En una sociedad rica y culta como la española no tiene sentido tensionar la política hasta el extremo de poner en riesgo la convivencia. La España ilustrada, cívica y democrática, que es la mayoría, debe hacerse oír más allá de la lucha partidista de unas minorías políticamente radicalizadas que se retroalimentan en las redes sociales. El problema catalán y la aparición de Vox son un reflejo de la incapacidad de la política reformista en nuestro país, que no ha sabido construir un relato ilusionante para los nuevos tiempos.
Autocrítica Estamos en la sociedad del espectáculo y el entretenimiento y, de los egos desarrollados, donde las nuevas tecnologías son el instrumento adecuado para su alimento. No extraña que uno de los líderes políticos más importantes de Alemania haya hecho pública su renuncia a participar en estos medios digitales tan polarizadores. Desde luego, la ciudadanía española no se merece el estilo broncoso de algunos sectores políticos, impropio de una sociedad civilizada y democrática. Nuestro sistema político está mutando aceleradamente a un perverso modelo frentista más acorde con la vieja dialéctica amigo/ enemigo de épocas pretéritas.
No se debe olvidar que la Transición a la democracia fue la renuncia de los sectarismos y la inauguración de la concordia. Y el diálogo formó parte de ese espíritu de reconciliación. Ante esta situación de competencia política desmesurada de las elites, algunos seguiremos reivindicando la palabra, de unos con otros, de la derecha con la izquierda, de los independentistas con los no independentistas. Mientras nos quede la palabra, como decía el maestro George Steiner, hay esperanza.
Una vuelta al pasado Nos guste o no, todavía está presente en nuestro sustrato ideológico esa corriente guerracivilista de animadversión al que piensa diferente. Lo vemos en algunas tertulias y en ciertos articulistas de opinión, también en las conversaciones entre amigos y compañeros de trabajo, los ecos llegan desde la misma calle. El resultado es un partidismo exacerbado y una crítica ácida que estigmatiza a personas y partidos. Y esta dialéctica vehemente no hay forma de que nos abandone, a pesar de ser una retórica más propia del siglo pasado. Ahora vuelve a renacer ese alegato en figuras como Trump, Bolsonaro, Salvini, Le Pen o Abascal pero que se extiende a una parte de la clase política con sus matices y grados.
No extraña que surjan voces que consideren que algunos de nuestros males se deben a un discurso político instalado en socavar por sistema la legitimidad del contrario y en la excluyente división izquierda, derecha y nacionalistas, que ahora se recrudece por la lucha por el poder y que es más propia de la vieja política, en palabras del historiador Santos Juliá. Desde luego, ante la duda, ante la complejidad del momento, en sociedades en pleno cambio, las dialécticas de las trincheras y de las certezas absolutas, no ayudan mucho a comprender la realidad.

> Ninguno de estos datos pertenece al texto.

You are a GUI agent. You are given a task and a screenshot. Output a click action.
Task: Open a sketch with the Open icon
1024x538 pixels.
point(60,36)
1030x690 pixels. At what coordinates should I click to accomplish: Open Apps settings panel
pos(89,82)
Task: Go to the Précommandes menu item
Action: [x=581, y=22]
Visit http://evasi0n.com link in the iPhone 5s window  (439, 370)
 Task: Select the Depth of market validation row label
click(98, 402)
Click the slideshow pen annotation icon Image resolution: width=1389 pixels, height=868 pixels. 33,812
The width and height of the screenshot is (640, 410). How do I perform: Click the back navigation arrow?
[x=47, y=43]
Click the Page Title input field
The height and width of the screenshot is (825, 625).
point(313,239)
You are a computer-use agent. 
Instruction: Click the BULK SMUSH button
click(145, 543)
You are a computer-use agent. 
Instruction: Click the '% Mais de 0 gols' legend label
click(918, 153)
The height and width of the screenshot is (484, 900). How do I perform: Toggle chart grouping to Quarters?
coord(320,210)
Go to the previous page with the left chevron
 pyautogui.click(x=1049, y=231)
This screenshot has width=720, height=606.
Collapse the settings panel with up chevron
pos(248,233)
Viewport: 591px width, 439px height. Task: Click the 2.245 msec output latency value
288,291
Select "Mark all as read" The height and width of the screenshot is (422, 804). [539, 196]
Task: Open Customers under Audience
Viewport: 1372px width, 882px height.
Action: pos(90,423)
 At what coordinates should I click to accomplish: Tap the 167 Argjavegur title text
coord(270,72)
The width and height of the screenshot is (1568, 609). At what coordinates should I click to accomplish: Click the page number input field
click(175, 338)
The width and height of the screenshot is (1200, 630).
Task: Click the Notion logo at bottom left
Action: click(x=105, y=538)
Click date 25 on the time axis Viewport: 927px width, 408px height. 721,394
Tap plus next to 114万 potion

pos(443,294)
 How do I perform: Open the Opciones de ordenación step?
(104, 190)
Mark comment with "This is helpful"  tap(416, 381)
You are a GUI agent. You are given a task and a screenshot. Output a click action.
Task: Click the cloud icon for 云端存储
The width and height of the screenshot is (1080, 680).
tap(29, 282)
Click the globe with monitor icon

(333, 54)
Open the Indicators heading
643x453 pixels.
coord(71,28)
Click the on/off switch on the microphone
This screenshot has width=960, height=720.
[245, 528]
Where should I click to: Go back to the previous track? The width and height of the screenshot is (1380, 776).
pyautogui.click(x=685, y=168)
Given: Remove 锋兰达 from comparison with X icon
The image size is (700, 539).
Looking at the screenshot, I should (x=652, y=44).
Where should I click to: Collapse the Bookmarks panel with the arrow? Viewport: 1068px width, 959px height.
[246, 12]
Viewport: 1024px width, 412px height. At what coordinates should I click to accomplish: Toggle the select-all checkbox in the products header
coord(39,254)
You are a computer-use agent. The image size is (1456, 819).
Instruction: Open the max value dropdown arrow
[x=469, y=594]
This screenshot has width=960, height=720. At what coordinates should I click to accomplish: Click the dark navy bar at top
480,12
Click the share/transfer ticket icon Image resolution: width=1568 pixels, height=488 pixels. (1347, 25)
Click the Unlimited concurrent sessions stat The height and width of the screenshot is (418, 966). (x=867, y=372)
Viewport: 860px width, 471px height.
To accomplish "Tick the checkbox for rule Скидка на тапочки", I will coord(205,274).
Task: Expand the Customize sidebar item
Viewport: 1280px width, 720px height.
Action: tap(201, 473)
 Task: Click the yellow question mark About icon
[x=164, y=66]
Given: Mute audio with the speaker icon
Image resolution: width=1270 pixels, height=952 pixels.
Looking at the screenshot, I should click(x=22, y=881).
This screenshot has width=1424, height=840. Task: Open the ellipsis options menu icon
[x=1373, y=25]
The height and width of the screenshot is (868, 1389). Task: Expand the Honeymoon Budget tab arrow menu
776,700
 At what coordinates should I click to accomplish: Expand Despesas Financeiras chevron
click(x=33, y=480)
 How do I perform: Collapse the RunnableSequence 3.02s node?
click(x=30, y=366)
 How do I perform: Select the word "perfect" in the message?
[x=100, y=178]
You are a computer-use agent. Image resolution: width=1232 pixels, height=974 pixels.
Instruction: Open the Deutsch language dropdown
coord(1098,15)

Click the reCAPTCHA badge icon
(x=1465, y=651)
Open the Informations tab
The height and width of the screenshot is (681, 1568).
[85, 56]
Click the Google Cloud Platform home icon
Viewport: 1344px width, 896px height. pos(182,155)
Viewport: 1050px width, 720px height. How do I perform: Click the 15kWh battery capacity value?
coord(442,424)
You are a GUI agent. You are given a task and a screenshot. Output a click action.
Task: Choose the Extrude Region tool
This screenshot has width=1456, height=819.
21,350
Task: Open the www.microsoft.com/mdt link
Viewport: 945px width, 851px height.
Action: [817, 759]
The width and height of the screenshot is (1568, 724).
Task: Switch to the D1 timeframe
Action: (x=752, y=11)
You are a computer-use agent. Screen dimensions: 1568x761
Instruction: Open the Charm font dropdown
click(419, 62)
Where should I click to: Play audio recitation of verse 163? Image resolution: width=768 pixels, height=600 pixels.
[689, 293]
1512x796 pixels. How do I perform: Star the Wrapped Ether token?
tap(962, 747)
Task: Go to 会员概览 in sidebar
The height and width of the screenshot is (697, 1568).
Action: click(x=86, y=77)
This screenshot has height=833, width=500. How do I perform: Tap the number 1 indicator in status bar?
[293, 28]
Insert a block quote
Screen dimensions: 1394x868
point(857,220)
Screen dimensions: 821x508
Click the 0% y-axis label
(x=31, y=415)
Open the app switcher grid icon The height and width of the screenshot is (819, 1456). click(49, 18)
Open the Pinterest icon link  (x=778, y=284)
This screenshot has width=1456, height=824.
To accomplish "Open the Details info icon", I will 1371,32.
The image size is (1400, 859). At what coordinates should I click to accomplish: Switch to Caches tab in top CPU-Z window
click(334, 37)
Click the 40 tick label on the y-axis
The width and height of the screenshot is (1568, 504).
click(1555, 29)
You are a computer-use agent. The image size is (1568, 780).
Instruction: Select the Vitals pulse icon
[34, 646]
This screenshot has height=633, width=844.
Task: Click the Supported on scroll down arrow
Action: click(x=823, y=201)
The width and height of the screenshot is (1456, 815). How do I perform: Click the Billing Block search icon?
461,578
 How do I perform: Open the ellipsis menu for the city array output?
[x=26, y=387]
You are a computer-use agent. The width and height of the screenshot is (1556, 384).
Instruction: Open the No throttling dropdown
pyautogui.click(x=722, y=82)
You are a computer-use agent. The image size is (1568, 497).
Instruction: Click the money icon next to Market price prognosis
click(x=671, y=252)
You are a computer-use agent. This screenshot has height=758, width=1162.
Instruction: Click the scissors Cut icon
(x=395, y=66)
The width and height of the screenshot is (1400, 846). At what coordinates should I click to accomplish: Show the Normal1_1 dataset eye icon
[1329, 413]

Epilogo La España del futuro, frente a la España del pasado. Hay que abandonar los histerismos y las descalificaciones y, principalmente, el cainismo y el sectarismo político de tan malos recuerdos. Ya no nos valen para andar por el siglo XXI las retoricas ancladas en la polarización y en la emocionalidad. Es necesario otra cultura política más relacional, pedagógica y autocrítica. Una vuelta al dialogo civilizado, a la conversación pública imbuida de ética como diría Tony Judt. Y ello solo es posible si construimos un discurso de “nosotros con los otros”, como paradigma de convivencia y civilidad.